J. Edgar Hoover, director of the Federal Bureau of Investigation, says concerning this problem: “Unfortunately, leisure in itself is not always inductive to productive development. As a law-enforcement officer I have seen, time after time, the distortion of leisure, the use of leisure as a springboard for crime, tragedy, and despair. Those extra hours of free time, after coming home from work, on the ‘day off,’ during vacation, have been spent conniving and perpetrating crime. Leisure put to this use is leisure misused—leisure becomes the highroad for the warping of the individual personality and the injuring of society.” He notes, however, that “the intelligent use of leisure, in large measure, is the key to happy, worthwhile living.”
This age of material benefits and security of one kind or another has encouraged selfish indulgence and spiritual indifference. “Each man for himself and the devil for us all,” is a characteristic attitude.
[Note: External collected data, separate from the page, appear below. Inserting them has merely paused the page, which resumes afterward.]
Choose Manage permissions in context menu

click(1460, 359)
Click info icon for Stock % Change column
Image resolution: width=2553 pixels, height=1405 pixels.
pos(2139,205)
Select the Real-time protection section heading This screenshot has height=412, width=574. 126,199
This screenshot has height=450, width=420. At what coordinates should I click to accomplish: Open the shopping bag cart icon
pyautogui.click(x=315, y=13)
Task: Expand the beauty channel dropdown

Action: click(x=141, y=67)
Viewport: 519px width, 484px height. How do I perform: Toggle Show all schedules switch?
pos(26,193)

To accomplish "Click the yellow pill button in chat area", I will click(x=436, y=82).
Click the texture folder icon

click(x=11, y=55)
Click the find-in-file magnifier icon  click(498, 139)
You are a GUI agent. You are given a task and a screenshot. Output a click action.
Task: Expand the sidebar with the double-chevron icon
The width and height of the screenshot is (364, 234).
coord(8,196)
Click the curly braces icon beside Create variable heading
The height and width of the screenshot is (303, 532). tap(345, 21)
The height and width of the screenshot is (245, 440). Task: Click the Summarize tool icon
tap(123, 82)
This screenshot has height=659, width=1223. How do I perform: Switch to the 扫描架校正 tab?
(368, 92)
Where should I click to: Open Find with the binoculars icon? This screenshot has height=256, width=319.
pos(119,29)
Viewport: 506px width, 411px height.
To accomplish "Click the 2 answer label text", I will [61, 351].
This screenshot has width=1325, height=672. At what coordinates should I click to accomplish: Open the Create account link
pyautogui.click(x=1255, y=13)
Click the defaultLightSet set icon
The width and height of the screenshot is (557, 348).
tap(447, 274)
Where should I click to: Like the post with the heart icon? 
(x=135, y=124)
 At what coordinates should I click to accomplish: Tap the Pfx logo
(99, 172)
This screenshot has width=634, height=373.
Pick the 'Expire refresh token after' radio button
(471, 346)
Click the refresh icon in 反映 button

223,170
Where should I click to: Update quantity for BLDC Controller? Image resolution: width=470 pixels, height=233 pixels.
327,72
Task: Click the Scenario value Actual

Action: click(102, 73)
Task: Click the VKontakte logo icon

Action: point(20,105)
Jesus once spoke of a certain rich man who “thought within himself, saying, What shall I do, because I have no room where to bestow my fruits? And he said, This will I do: I will pull down my barns, and build greater; and there will I bestow all my fruits and my goods. And I will say to my soul, Soul, thou hast much goods laid up for many years; take thine ease, eat, drink, and be merry. But God said unto him, Thou fool, this night thy soul shall be required of thee: then whose shall those things be, which thou hast provided? So is he that layeth up treasure for himself, and is not rich toward God” (Luke 12:17–21).
Secure in his wealth this rich man nonetheless died. And in death he was found wanting in God’s great balance scales of judgment. He had failed during his lifetime to use his time and blessings to the glory of God.
With our prosperity and abundance of leisure time we are not unlike the rich man of Jesus’ day. How our generation meets the test of entrusted resources and privileges—particularly that of leisure time—may well determine the future of civilization.—B. CHARLES HOSTETTER, speaker on the international Mennonite Hour broadcast.